Rohan au Louvre (un film de 2023 qui s’inspire d’un livre d’Hirohiko Araki) montre, au travers d’une enquête surnaturelle, la manière dont les grands musées parisiens, devenus ici le théâtre d’un polar fantastique, continuent d’exercer une fascination sur le public nippon. Même chose pour ses grands restaurants étoilés, mis en scène sans complaisance, mais avec une véritable admiration dans le manga de cuisine Artiste – Un chef d’exception.
Retour à la réalité
Malgré ses défauts, notre capitale demeure un lieu de fascination et de haute culture au raffinement. Il faut dire que, depuis quelques années, les échanges concrets entre les Parisiens et les Japonais se sont multipliés. De nombreux témoignages directs ont ainsi permis de dissiper tout malentendu sur les splendeurs de la vie à l’intérieur du périphérique.
Dans ses nombreuses BD autobiographiques, le mangaka J.P Nishi, marié à une journaliste française, décrit les charmes et les désillusions de la vie parisienne en multipliant les observations très précises sur nos travers. Comment faire la bise à une Parisienne ? Quels sont les codes vestimentaires à respecter dans la rue ? Quand traverser ? Pourquoi y a-t-il du bœuf aux oignons dans les « restaurants asiatiques » de la ville ? Autant de petites anecdotes croustillantes qui servent de véritable guide pour les Japonais en vacances.
Une démarche similaire a d’ailleurs été entreprise par Tokyo no Jo, un youtubeur japonais francophone qui décrit avec humour les travers du quotidien des Parisiens dans son livre Comment je suis devenu Parigot.

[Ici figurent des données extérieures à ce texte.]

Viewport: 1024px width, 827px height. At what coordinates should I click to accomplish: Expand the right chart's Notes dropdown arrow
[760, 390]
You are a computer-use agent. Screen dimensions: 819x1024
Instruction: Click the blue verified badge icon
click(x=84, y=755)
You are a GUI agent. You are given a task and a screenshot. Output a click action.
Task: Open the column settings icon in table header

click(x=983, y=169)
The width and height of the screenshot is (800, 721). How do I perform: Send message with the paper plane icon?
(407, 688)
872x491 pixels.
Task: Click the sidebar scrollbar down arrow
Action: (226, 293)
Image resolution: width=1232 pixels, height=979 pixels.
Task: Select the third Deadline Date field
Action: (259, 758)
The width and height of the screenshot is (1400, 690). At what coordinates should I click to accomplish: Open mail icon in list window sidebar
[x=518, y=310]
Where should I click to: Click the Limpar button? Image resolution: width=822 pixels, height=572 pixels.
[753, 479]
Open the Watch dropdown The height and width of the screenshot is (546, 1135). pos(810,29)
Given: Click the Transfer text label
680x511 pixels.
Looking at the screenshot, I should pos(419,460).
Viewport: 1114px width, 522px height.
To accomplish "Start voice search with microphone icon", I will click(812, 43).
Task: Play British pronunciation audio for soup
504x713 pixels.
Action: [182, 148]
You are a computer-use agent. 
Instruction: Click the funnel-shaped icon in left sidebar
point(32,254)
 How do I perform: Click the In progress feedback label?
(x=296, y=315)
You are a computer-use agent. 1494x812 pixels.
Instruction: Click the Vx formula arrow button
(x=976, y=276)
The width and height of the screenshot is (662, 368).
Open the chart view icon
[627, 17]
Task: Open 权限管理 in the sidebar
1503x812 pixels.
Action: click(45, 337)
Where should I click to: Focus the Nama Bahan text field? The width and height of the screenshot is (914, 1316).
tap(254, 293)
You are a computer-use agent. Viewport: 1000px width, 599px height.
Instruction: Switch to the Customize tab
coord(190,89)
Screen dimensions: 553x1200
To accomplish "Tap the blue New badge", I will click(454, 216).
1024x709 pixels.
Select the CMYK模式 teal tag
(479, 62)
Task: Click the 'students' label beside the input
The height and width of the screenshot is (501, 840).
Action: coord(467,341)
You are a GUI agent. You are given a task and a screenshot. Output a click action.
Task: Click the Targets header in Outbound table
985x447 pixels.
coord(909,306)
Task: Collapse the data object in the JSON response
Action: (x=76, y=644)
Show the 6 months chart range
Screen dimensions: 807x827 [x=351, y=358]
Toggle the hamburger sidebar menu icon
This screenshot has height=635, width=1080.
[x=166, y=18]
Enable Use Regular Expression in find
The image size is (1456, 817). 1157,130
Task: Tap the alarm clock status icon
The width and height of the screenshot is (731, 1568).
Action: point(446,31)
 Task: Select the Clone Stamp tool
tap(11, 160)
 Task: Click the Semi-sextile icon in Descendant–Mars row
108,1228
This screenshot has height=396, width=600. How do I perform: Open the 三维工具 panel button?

Un regard à la fois amusé, parfois cruel, mais plein d’autodérision sur les défauts les plus saillants des Parisiens comme de leurs visiteurs japonais. Dans son ouvrage, le jeune homme fait le parallèle entre ses souvenirs d’enfance et l’actualité de sa vie dans la capitale, soulignant ainsi le contraste saisissant entre les deux modes de vie – mais sans jamais en idéaliser aucun.
Ces échanges interculturels se ressentent aussi sur des projets très prestigieux. C’est ainsi que les éditions du Musée du Louvre publient depuis dix ans des ouvrages en partenariat avec de talentueux dessinateurs japonais tels que Jirô Taniguchi ou Taiyō Matsumoto. Ils mettent en scène les espaces du musée et la vie des collections avec le trait et le regard de ces maîtres du dessin japonais. Des ouvrages plutôt fins et subtils qui mettent en avant toutes les facettes de la culture française. Que ce soit au niveau des mœurs, de la vie quotidienne ou de la vie culturelle, les Japonais et les Parisiens commencent (enfin) à mieux se connaître.